There will be no learning and performance ecosystem if there is no real change in our views about learning and performance, and about how we practice our craft. The new direction is clear: from an exclusive focus on instruction, to a much broader, more strategic suite of solutions that go beyond the classroom, and even beyond delivering training to the workplace, to increasing emphasis on embedding learning into the workflow. It’s time to move forward, being mindful of an ancient proverb: “If we don’t change our direction, we’ll end up exactly where we are headed.”
- Marc Rosenberg in Learning Solutions Magazine
Such powerful and compelling words! I have always been a fan of Marc’s articles, but this one certainly is the best:
- May be because it echoes my sentiments and beliefs about the way learning and skill development should be handled not just in the corporate context but even in the educational context. Learning has to be experiential and has to extend beyond classrooms and examinations. Marc identifies six components as a part of this learning ecosystem – talent management, performance support, knowledge management, access to experts, social networking collaboration and structured learning.

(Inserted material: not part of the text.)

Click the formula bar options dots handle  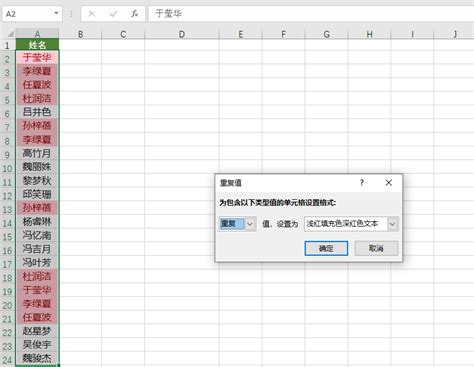[x=71, y=14]
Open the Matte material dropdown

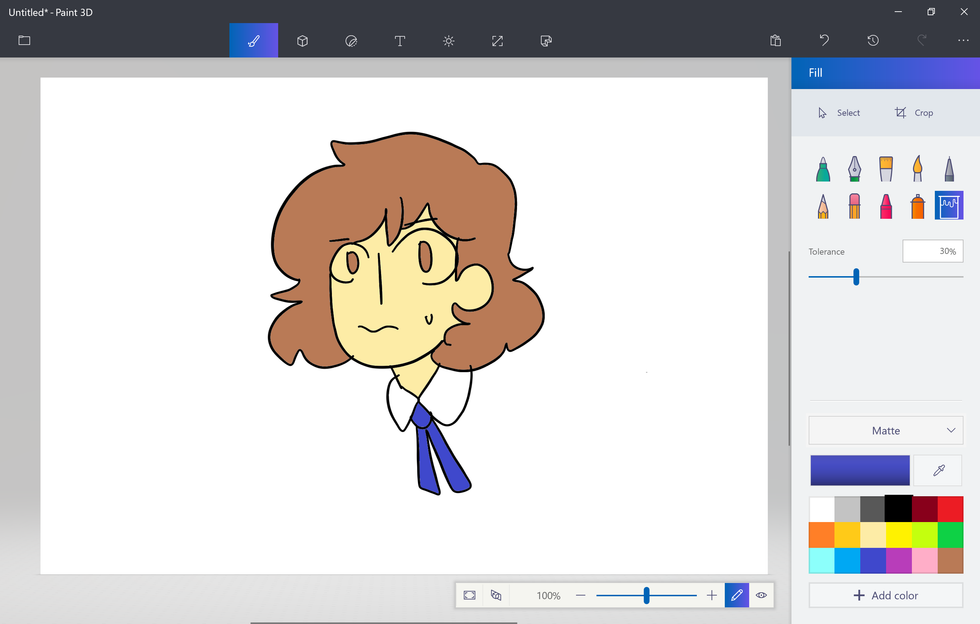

- Also because, my son is in the midst of preparing for college admissions. So, we are reading about colleges, their curriculum, way of teaching and the philosophy that they identify with. One of the aspects that I have noticed in the entire process is that there is a lot of emphasis on inter-disciplinary approach in the curriculum. So, a student of arts might have to take up a course in sciences and vice-versa. Not just that, a good possibility that you get to apply the knowledge gained in your core area. Wouldn’t the same be applicable in the corporate context, where a salesperson needs to understand product development and in the same way a product developer also should know the challenges of sales people and what makes the product sell better. So, an inter-disciplinary approach is very much needed even in corporate training too!
In this blog, I would like to share some thoughts on eLearning curriculums that could be one of the parts of this learning eco-system catering to the talent management, performance support and knowledge management components of the learning ecosystem.
Over the past few months, we have been approached by organizations to develop an eLearning curriculum instead of a stand-alone eLearning course. It makes a lot of sense because employees get in-depth knowledge.
Take the example of a course on Stores Management. How much can you share in a 30-40mins eLearning course? Also, what is the guarantee that the employee will be able to retain everything that he has learnt in such a short span of time? In the normal situation, an employee learns mostly on the job picking up information and learning informally.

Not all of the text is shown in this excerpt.